The strongest evidence so far comes from the leafcutter ants, where past studies have shown that symbiotic Pseudonocardia bacteria are important for protecting the ants' fungal food supply. Researchers have even found that when a parasitic fungus invades an ant nest, the parasite increases its production of compounds that attack the Pseudonocardia bacteria, suggesting that the parasite and the bacteria are in the midst of a long-standing evolutionary arms race.
Although insects that are social and long-lived may have greater need for antimicrobial-producing bacteria, such partnerships may benefit other insects as well. For instance, a group of solitary bee-hunting wasps called beewolves host specialized bacteria on their antennae that produce antifungal compounds, said Michael Poulsen, an evolutionary biologist at the University of Copenhagen in Denmark, who worked on many of the studies the new paper built on. Mother wasps smear the bacteria on the ceiling of the cavity where they lay their eggs. When researchers experimentally deprived beewolf larvae of those bacteria, nearly all the larvae died.
Bacteria that produce antimicrobial toxins have also been found in or on the bodies of many other types of insects, including fungus-farming termites and solitary mud-dauber wasps. Poulsen noted that in most cases, it's not clear what purpose these antimicrobial toxins serve. The toxins might be helping the insects by killing things that could make them sick or could compromise their food supply. On the other hand, the toxins might just be helping the bacteria themselves maintain a strong self-defense.
Poulsen said he agreed with the paper's main arguments, although he wished it had developed more detailed models and explored their deeper implications.
"I think they're right that combinations of compounds [are] key to preventing resistance evolution," he wrote in an email.
Ant strategies in the clinic?
If insects really have solved the problem of antimicrobial resistance by combining their own defensive compounds with those of bacteria, the human medical field might want to take note. Scientists first showed how combinations of antibiotics can prevent resistance in the 1950s, but that research was largely ignored until recently, and the use of drug combinations to prevent resistance still hasn't made it into medical care in any systematic way, said Viktoria Lazar, a molecular biologist who studies antibiotic drug resistance at Technion - Israel Institute of Technology, who was not involved in the new paper.

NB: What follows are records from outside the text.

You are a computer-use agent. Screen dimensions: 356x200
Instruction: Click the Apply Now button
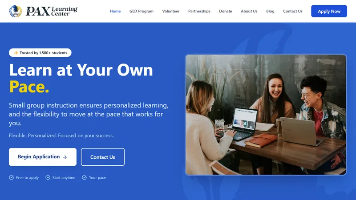click(x=329, y=11)
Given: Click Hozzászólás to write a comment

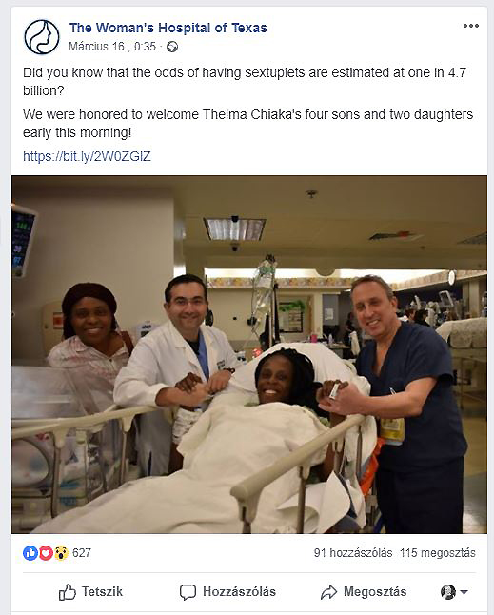Looking at the screenshot, I should pyautogui.click(x=227, y=592).

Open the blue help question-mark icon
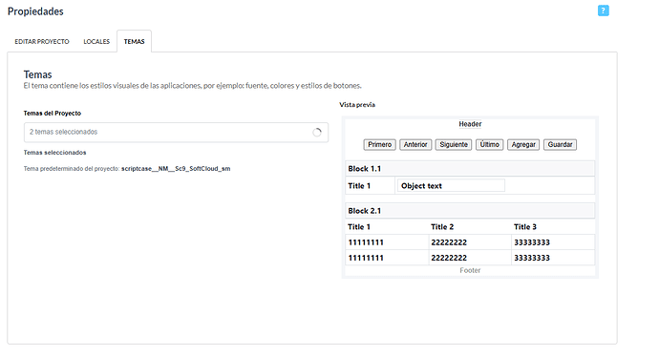tap(603, 11)
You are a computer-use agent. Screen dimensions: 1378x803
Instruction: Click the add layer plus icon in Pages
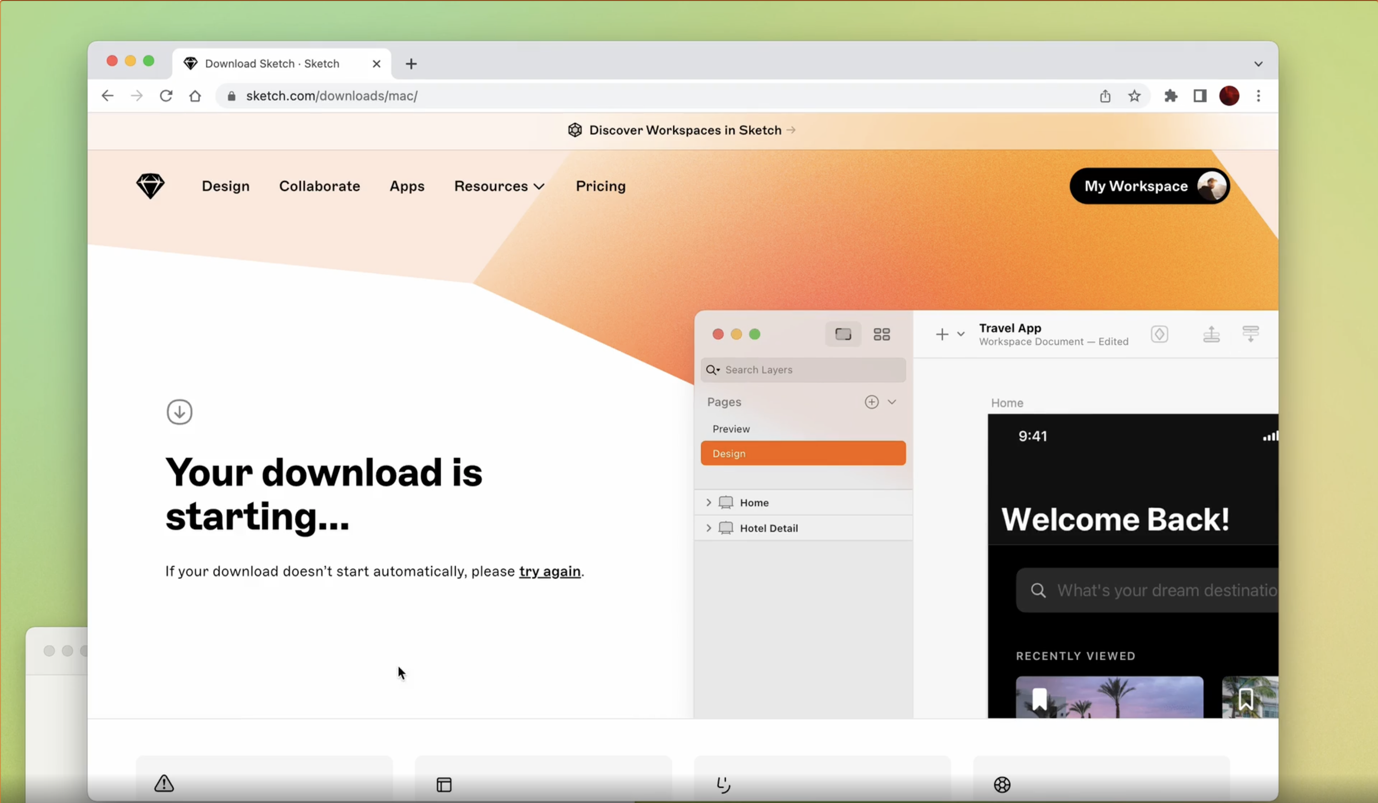[x=871, y=401]
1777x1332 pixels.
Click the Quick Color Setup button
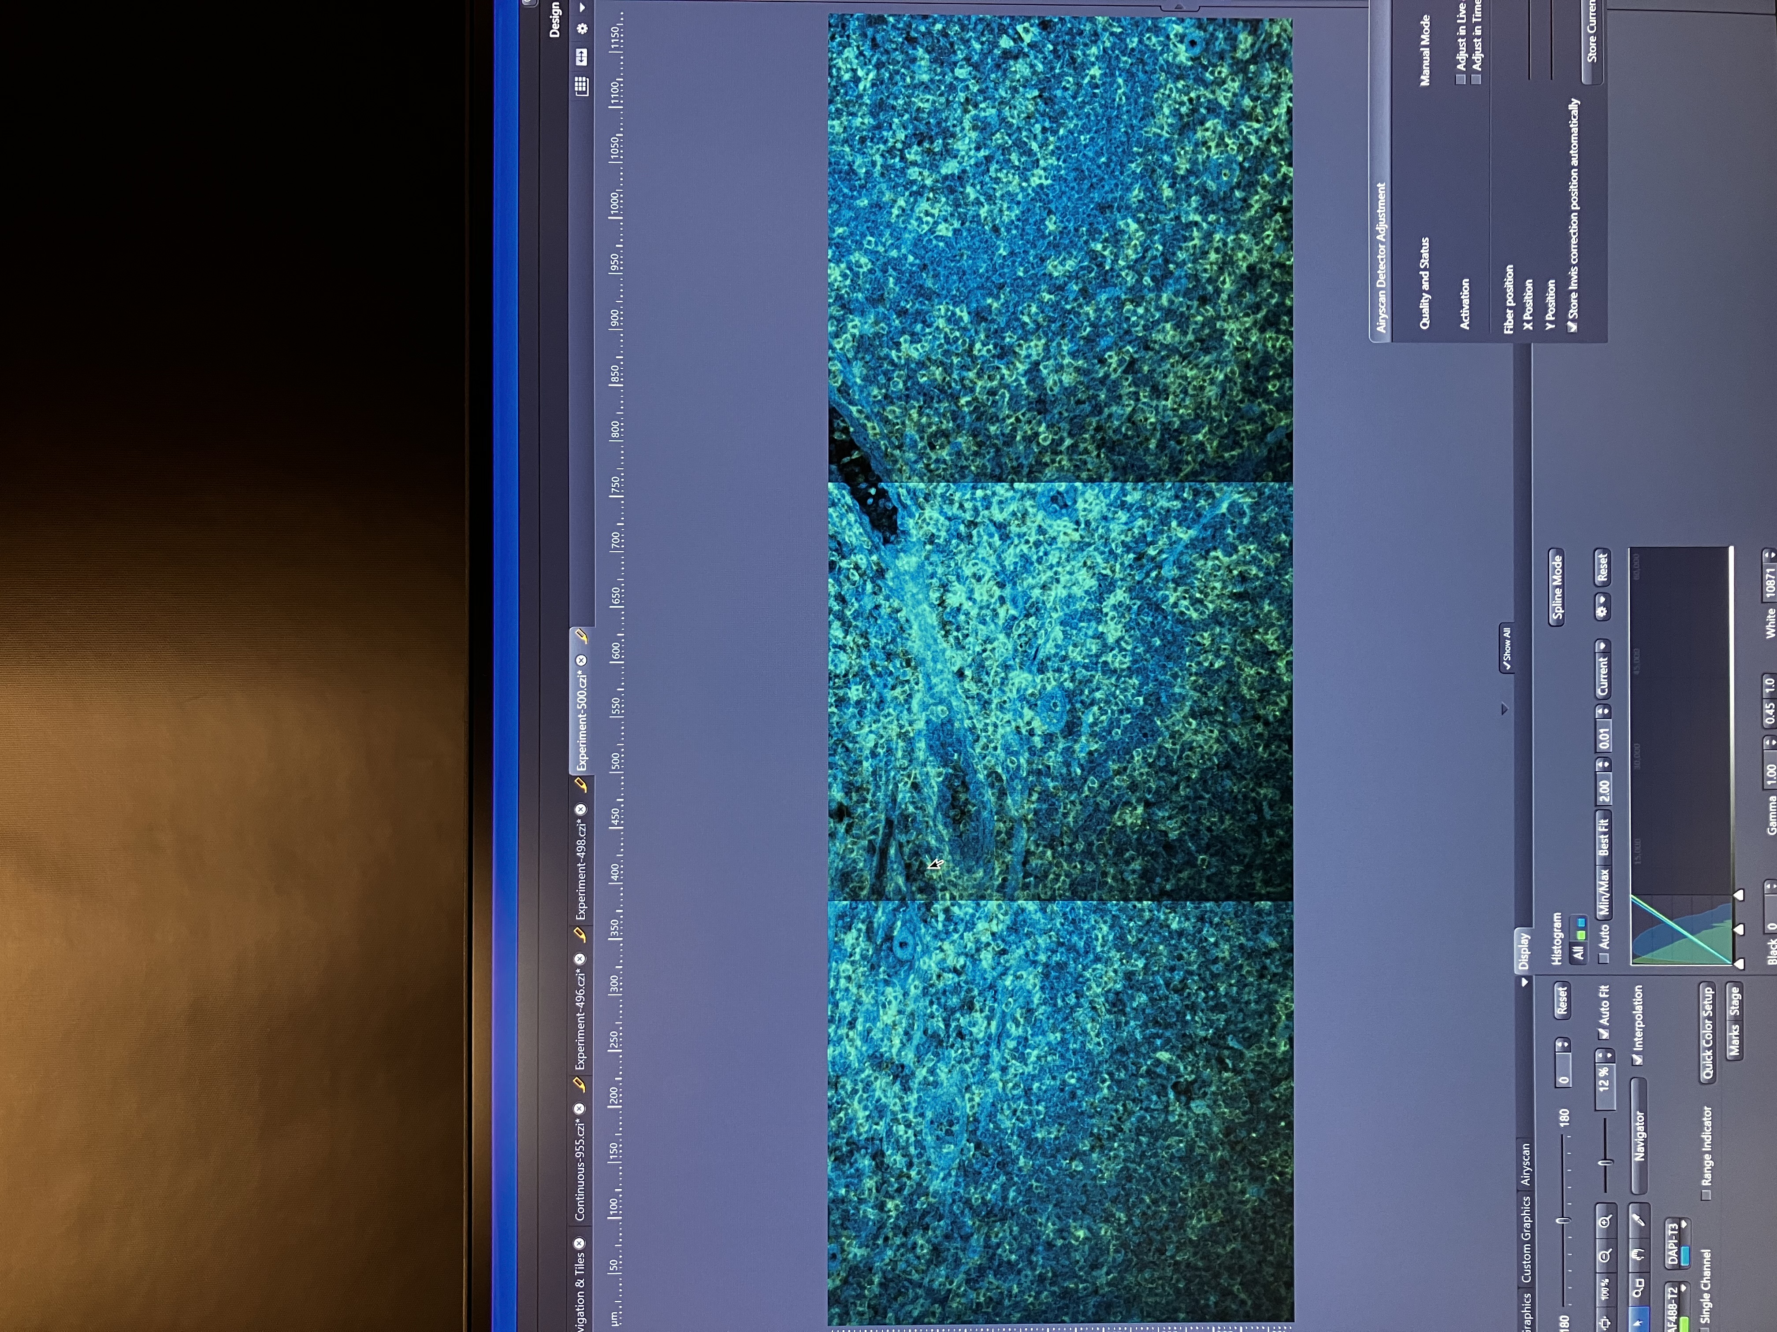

In the last few years there's been a resurgence of work on how to prescribe antibiotics to avoid resistance, noted Lazar. It may not always be ideal to prescribe multiple antimicrobial drugs at the same time, since drug mixtures can have more extreme side effects for patients. But researchers are investigating regimens in which drugs would be used one after another -- first drug A, then drug B, then A, and so on.
The issue is urgent. Drug-resistant microbes continue to arise, while the pace of new antimicrobial drug discovery has slowed to a crawl.
"We are trying to see if we can translate what happens in nature -- how insects use antibiotics, antifungals -- to our purpose," said Marvasi. "We need to learn how better to use what we have."